» What is expected
Report each line in the rows below that contains the word "height", and copy every such line in full.

» Entries shown
[start]

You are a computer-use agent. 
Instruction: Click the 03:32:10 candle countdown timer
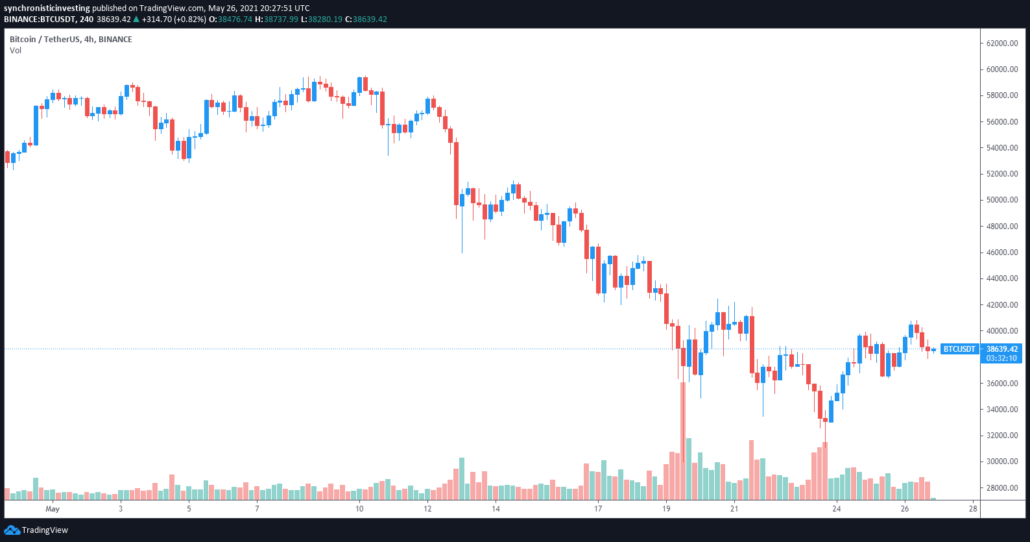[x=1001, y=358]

[end]
[start]

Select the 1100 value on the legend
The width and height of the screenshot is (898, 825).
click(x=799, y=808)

[end]
[start]

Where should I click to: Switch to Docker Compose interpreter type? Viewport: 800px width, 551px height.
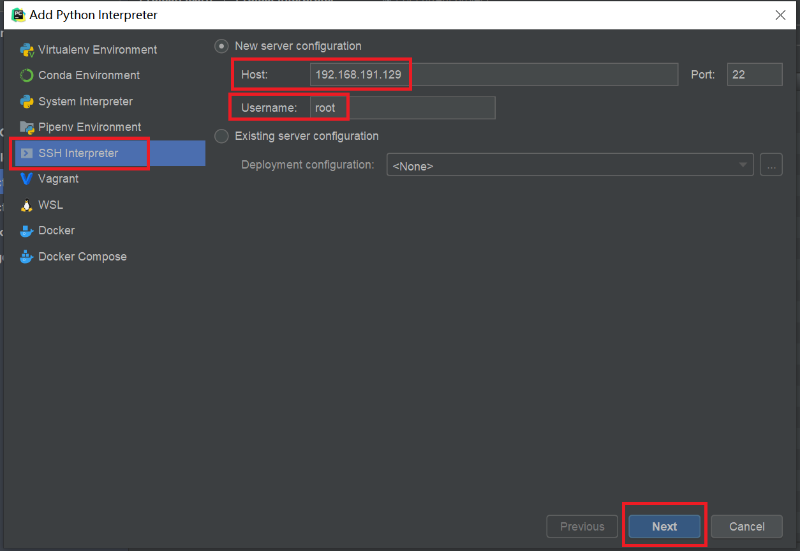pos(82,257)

[end]

» Exercise result
The width and height of the screenshot is (898, 825).
Where should I click to: Switch to Docker Compose interpreter type? Viewport: 800px width, 551px height.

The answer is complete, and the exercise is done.